Autoscaling using GPU instances

The Cast AI Autoscaler can scale the cluster using GPU-optimized instances. This guide describes the steps needed to configure the cluster so that GPU nodes can join it.

Supported providers

Provider	GPUs supported
AWS EKS	NVIDIA
GCP GKE	NVIDIA
Azure AKS *	NVIDIA

* - Please contact Cast AI support to enable this feature for your organization.

How does it work?

Once activated, Cast AI's Autoscaler detects workloads requiring GPU resources and starts provisioning them.

To enable the provisioning of GPU nodes, you need a few things:

Choose a GPU instance type or attach a GPU to the instance type
Install GPU drivers
Expose the GPU to Kubernetes as a consumable resource.

Cast AI ensures that the correct GPU instance type is selected - all you have to do is define GPU resources and add a GPU or a node template toleration. You can also target specific GPU characteristics using node selectors or affinities to the GPU labels.

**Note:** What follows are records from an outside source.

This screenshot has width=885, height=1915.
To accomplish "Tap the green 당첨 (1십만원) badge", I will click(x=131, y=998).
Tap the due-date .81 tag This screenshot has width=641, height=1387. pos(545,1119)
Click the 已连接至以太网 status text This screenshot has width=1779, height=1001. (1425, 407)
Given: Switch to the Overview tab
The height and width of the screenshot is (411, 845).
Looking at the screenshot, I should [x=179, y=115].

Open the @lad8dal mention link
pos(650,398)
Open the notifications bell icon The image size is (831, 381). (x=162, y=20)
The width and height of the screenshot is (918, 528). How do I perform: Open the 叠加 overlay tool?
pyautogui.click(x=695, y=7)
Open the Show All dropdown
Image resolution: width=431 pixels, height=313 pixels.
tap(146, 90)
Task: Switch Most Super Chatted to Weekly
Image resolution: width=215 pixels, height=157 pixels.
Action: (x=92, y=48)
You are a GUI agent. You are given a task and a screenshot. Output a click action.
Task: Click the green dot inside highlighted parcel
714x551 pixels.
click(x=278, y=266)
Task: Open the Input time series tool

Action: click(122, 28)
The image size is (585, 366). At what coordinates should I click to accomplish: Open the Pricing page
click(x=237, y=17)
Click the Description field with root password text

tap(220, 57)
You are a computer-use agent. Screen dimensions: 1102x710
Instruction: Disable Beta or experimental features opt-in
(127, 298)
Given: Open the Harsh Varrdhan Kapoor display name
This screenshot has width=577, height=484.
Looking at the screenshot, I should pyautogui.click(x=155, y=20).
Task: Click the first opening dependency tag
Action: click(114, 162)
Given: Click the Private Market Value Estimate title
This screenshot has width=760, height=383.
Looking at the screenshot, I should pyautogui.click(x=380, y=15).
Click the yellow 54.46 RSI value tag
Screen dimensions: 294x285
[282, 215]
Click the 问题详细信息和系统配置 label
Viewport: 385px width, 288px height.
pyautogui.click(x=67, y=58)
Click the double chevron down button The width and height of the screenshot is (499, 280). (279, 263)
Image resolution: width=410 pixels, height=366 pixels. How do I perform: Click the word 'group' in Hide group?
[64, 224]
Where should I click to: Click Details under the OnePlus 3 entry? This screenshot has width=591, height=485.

Label	Value Example	Description
`nvidia.com/gpu`	`true`	Node has an NVIDIA GPU attached
`nvidia.com/gpu.name`	`nvidia-tesla-t4`	Attached GPU type
`nvidia.com/gpu.count`	`1`	Attached GPU count
`nvidia.com/gpu.memory`	`15258`	Avaialble single GPU memory in Mib

📘
Tainting of GPU nodes
A GPU Node added using the "default-by-castai" Node template will have the taint nvidia.com/gpu=true:NoSchedule applied to it. On the contrary, a GPU node added using a custom Node template will not be tainted unless specified in the template definition.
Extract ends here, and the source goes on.